S.O.S …—… Situation with Alexandra Hedako Mason and Jan Roubal
We invite you to the second event from the S.O.S. series entitled Situation, with guests Alexandra Hedako Mason and Jan Roubal, hosted and curated by Ján Ballx and Boris Ondreička. The lecture will take place at Kunsthalle Bratislava, in the exhibition space A HALL on 11.05.2022 at 19h.
Alexandra Hedako Mason, based in the United States, deals with cultural criticism, social movements, biopolitics, techno-futurism and “the nature of the libidinal economy in regard to personal and collective forms of desire”. Jan Roubal, based in the Czech Republic, develops the field theory perspective in clinical psychotherapy work, researching the phenomena of depression “from psychopathology to the aesthetics of contact” in a situated curative phenomenology that can guide us further from the Other to morality questioning chapters of subjectivities.
Alexandra Hedako Mason’s Shattering of the Vessels explores an as-of-now imagined but possible future in which everyone has equal access to sex robots with advanced AI capabilities. Using an Afro-pessimist account of the subject and Paul B. Preciado’s “edible panopticon” to lay a foundation, this piece moves outwards in a trans-disciplinary fashion to explore the idea that what “happens between the purchaser of a sex robot and the toy during copulation is an act of play which pairs the organic with the synthetic.” Through BDSM games and pornographic films, we are able to examine sexuality in relation to power exchange and imaginative thought. Even in present day synthetic-organic partnerships, such as those between “real dolls” and their human counterparts, feelings of sadness and a larger sense of dread seem unavoidable, much like the sense of loss felt when one’s doll partner is severely damaged and in need of repair. Additionally, despite our best efforts, a certain amount of tension may always exist between what fosters arousal and the actions and ideas we might otherwise resist as political beings. All this exposes that, while we have an inability to fully grasp all that is contained within the Self, we cannot help but try and comprehend it in all its complexity.

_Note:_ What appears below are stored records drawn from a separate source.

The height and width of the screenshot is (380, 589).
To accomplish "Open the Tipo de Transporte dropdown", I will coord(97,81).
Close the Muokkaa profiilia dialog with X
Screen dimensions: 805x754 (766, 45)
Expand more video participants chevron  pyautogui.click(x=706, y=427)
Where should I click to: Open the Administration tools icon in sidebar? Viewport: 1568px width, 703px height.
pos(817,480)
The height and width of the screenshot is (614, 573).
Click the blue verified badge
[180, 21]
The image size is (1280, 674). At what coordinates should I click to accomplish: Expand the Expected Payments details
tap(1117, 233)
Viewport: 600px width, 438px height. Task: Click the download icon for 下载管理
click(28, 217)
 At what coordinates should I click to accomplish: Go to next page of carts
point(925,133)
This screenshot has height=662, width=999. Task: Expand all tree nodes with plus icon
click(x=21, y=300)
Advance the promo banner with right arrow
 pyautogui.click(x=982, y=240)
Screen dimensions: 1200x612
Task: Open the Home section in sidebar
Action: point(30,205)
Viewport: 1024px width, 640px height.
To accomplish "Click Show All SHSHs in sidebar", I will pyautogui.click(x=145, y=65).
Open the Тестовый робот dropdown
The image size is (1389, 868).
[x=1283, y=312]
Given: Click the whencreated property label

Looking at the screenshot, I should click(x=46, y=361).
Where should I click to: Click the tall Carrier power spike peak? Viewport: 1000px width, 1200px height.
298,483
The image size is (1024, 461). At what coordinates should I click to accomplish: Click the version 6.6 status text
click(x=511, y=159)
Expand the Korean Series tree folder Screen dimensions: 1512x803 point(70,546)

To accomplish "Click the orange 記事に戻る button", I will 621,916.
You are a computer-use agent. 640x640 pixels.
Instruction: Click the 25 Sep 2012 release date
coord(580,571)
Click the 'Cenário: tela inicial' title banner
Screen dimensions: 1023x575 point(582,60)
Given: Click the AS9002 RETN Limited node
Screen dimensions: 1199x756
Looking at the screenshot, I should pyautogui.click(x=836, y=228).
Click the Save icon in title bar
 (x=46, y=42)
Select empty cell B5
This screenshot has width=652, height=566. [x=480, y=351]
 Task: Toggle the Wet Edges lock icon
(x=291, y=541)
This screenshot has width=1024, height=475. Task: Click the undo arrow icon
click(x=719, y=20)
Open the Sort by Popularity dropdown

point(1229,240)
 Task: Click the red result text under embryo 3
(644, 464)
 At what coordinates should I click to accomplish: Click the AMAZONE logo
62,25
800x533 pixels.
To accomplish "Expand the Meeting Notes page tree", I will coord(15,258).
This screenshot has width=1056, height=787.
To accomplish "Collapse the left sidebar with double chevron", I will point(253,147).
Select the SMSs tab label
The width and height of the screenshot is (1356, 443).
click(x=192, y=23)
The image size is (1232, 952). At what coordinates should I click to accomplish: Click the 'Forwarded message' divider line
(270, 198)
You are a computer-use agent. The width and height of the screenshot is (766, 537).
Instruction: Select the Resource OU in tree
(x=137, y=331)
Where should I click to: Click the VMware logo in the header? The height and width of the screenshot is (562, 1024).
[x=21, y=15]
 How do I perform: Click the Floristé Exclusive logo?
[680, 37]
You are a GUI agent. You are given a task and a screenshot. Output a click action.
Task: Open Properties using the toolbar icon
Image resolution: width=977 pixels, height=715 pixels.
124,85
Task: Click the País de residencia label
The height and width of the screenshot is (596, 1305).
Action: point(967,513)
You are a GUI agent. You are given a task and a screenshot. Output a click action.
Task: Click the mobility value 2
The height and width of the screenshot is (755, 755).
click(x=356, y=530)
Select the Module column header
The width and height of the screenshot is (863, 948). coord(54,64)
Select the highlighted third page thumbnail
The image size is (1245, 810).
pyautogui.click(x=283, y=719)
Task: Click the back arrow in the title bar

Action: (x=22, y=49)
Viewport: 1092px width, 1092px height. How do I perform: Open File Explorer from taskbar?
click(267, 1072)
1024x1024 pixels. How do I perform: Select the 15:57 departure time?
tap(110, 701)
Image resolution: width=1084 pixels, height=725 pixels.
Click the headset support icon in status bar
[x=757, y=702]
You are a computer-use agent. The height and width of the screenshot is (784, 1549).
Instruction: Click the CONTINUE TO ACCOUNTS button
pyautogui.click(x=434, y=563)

In his contribution Jan Roubal elaborates on the field theory perspective that allows us to look at processes in the clinical situation that transcend the individual. Fear, shame, pain, but also hope and joy can then be seen as movements of the field, as gusts of wind that lean into the clinical situation. Both client and therapist are exposed to these gusts and bend under them. The therapist thus experiences the movements of the clinical situation on himself but does not appropriate them or takes his experiences personally. Such a conception has quite radical implications for both for clinical work and the encounter with the experience of suffering in a wider context.
Alexandra Mason’s work spans various topics including cultural criticism and social movements within America. Much of her research centres around the division between public and private, underground networks and alternative economies, and eroticism as it relates to personal and collective forms of desire. She completed her Master’s degree at CUNY’s School for Labor and Urban Studies and her undergraduate degree at The New School. Alexandra has given talks for Seattle’s Red May, Class of Interpretation in 2018 in Prague, and has participated in Regenerative Feedback, a festival curated by Sonia de Jager. Most recently she presented her essay Degrees of Lewdity: A Review for The Slow Readers, a transdisciplinary event aimed at examining gender inequality and AI. Her work and thoughts have been featured in High Tech: A Magazine by Highsnobriety; Glass Bead, a journal and research platform; and she has worked on various projects with Anon and altwoke collective. More of her essays can currently be found at sadgirltheory.com
Associate Professor MUDr. Jan Roubal, Ph.D is a psychotherapist, psychiatrist, supervisor and lecturer of psychotherapeutic trainings in the Czech Republic and internationally. He teaches at the Department of Psychology at the Faculty of Psychology of the Masaryk University in Brno, where he also participates in the activities of the Centre for Psychotherapy Research. He co-edited the books Contemporary Psychotherapy (Portal, 2010), Gestalt Therapy in Clinical Practice. From Psychopathology to the Aesthetics of Contact (FrancoAngeli, 2013) and Towards a Research Tradition in Gestalt Therapy (Cambridge Scholars Publishing, 2016). Jan Roubal has worked in a psychiatric hospital, mostly with depressed and anxious patients, and he currently works as a psychotherapist in private practice. His book, Not standing in the way of hope. Therapist’s guide through depressive field, develops the field theory perspective in clinical psychotherapy work.